Scott Pilgrim vs. the World is a phenomenal adaptation of the incredibly fun Bryan Lee O'Malley graphic novels. Edgar Wright truly brought the series to life in such a unique and exceptionally well-crafted way. The action is quick-paced, the acting is very in-keeping, and the editing style frequently makes the film feel like a living video game.
The story of the comic and film follows Scott Pilgrim, a young heartbreaker who comes across the mysterious and cool Ramona Flowers. However, upon beginning to date her, he is informed that he has to battle each member of her League of Evil Exes.
Part of what makes the film work is the fact that the action sequences are incredibly well choreographed and full of creativity, and each evil ex fight is given a completely different vibe to make sure that they all end up feeling unique. Additionally, every ex has a different set of powers that are connected to Ramona's past, allowing for each fight to also add development to the character.
All of these exes are amazing in their own ways, but, with that being said, some take the story in a far more interesting direction and add better qualities to the film.
A heavy spoiler warning is in effect, of course, as we rank each of Scott Pilgrim vs. the World's evil exes fights.
6. Kyle and Ken Katayanagi - Exes Number 5 and 6
This battle with the Katayanagi twins is the only Scott Pilgrim vs. the World fight to feel disappointing, and it easily ranks as the worst match-up thanks to some primary factors that make it feel both lacklustre and redundant.

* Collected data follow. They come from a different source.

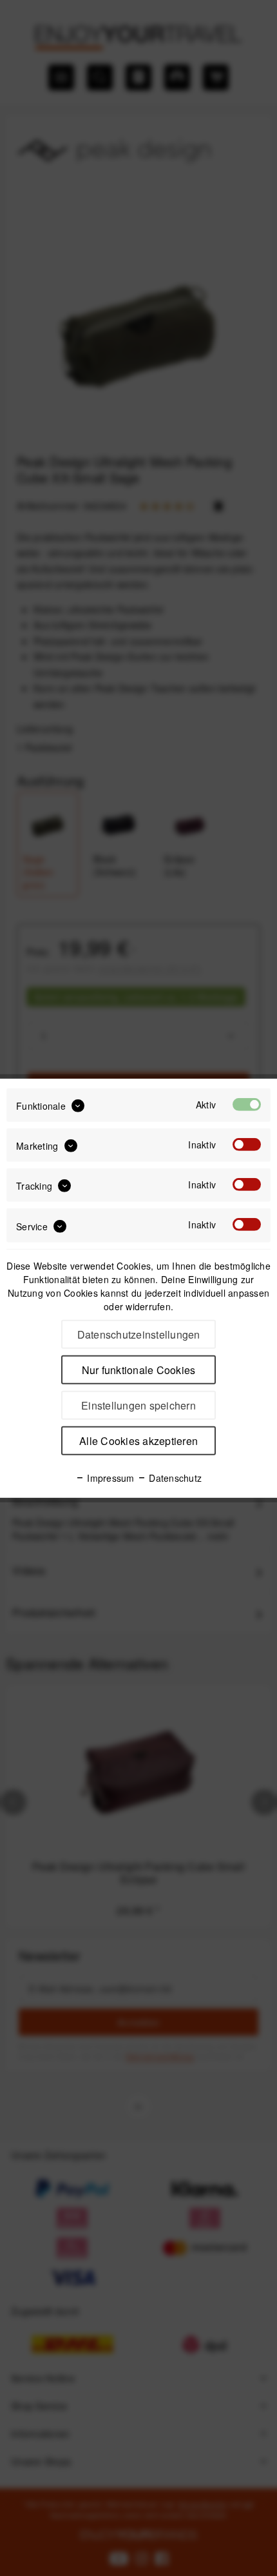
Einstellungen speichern (138, 1405)
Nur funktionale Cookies (139, 1369)
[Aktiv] (247, 1103)
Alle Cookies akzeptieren (138, 1440)
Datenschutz (174, 1477)
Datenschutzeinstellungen (138, 1334)
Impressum (109, 1477)
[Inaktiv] (247, 1144)
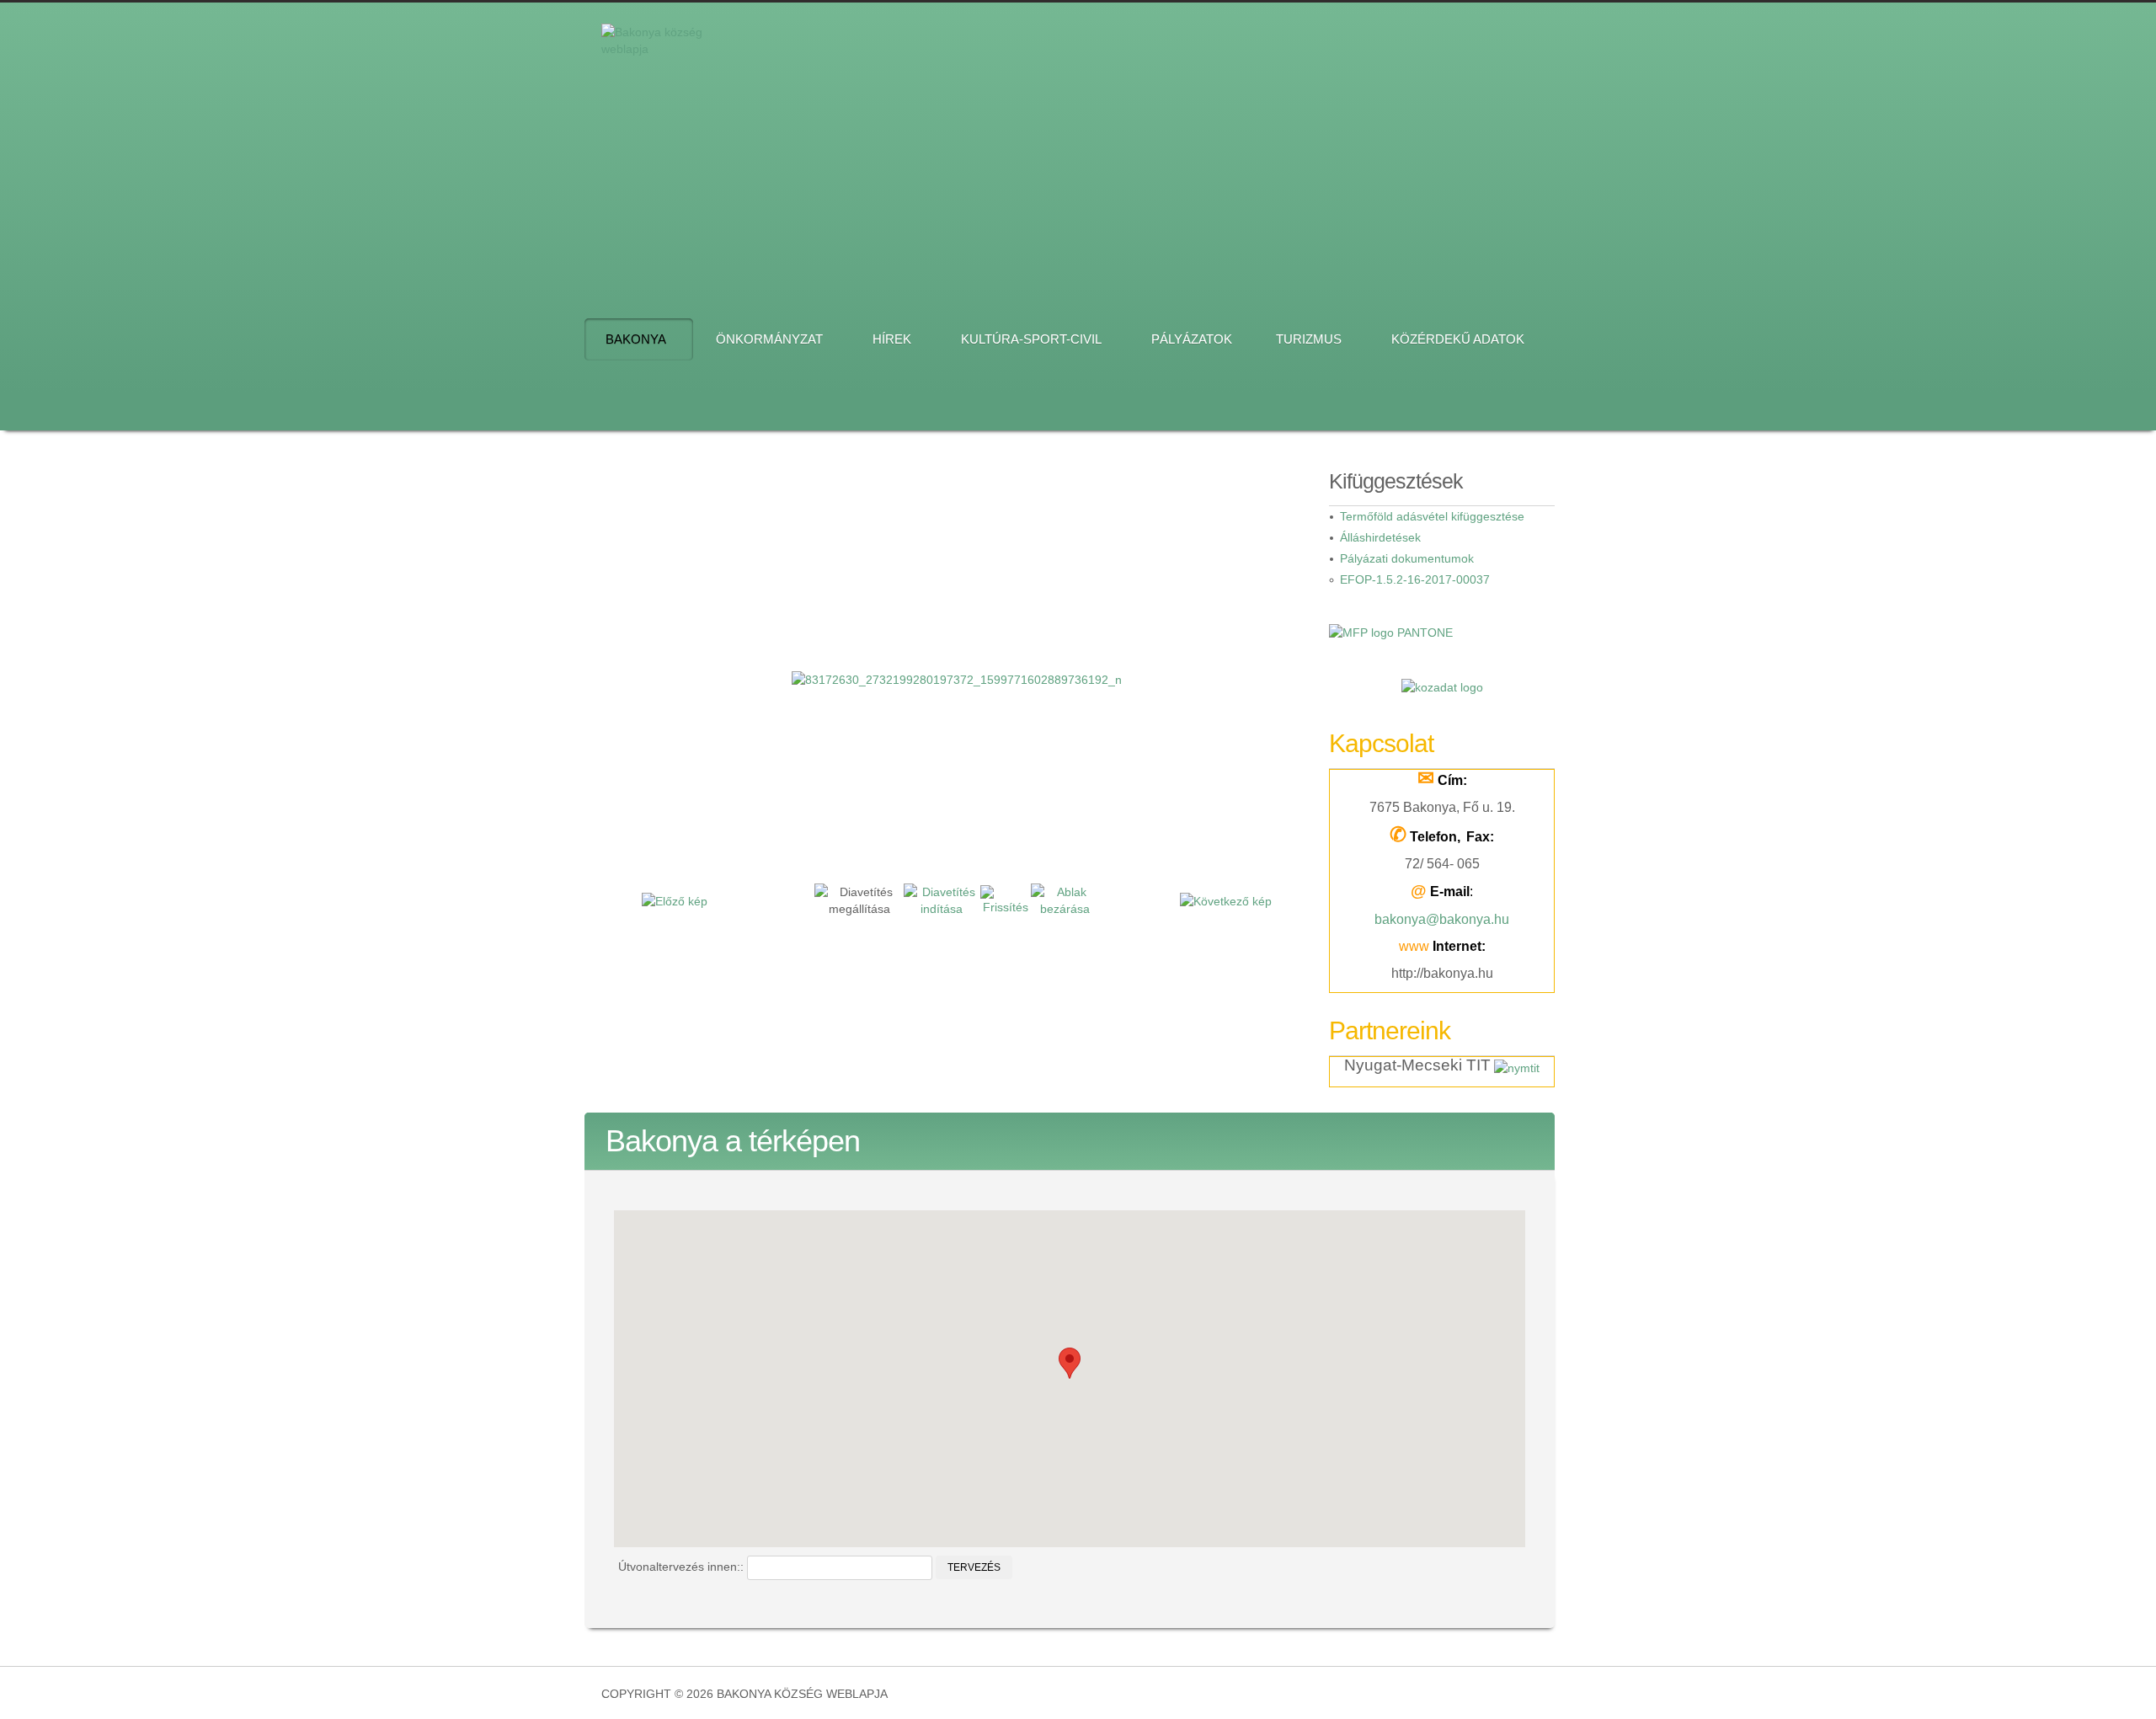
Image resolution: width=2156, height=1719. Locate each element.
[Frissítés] (1005, 899)
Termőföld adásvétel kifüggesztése (1432, 516)
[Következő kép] (1226, 899)
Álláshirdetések (1380, 537)
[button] (1070, 1363)
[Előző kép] (674, 899)
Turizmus (1309, 339)
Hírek (892, 339)
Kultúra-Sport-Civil (1031, 339)
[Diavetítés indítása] (942, 899)
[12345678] (1150, 150)
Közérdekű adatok (1457, 339)
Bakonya (636, 339)
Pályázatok (1191, 339)
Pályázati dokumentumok (1407, 558)
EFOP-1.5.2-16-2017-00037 (1415, 579)
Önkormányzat (769, 339)
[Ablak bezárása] (1065, 899)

The first problem with the sequence is the fact that the twins have absolutely no development. These antagonists don't even get any dialogue, and this ultimately harms the fight. Each battle is an insight into Ramona's past, and by loosing out on the narrative connection between her and these two, Kyle and Ken feel inconsequential.
Additionally, while they are clearly shown to be quite powerful, this entire segment is only there to introduce the primary antagonist Gideon. Each other evil ex has been the complete focus of their sequence, but here we have more build for the next fight rather than a focus on this one.
Finally, whilst it does feel different and breaks up the traditional hand-to-hand combat, the sequence isn't particularly compelling in regards to the fighting. There are no real physical interactions with the twins, and the giant CGI monsters feel entirely separated from our characters, leading to no cathartic payoff when the fight ends.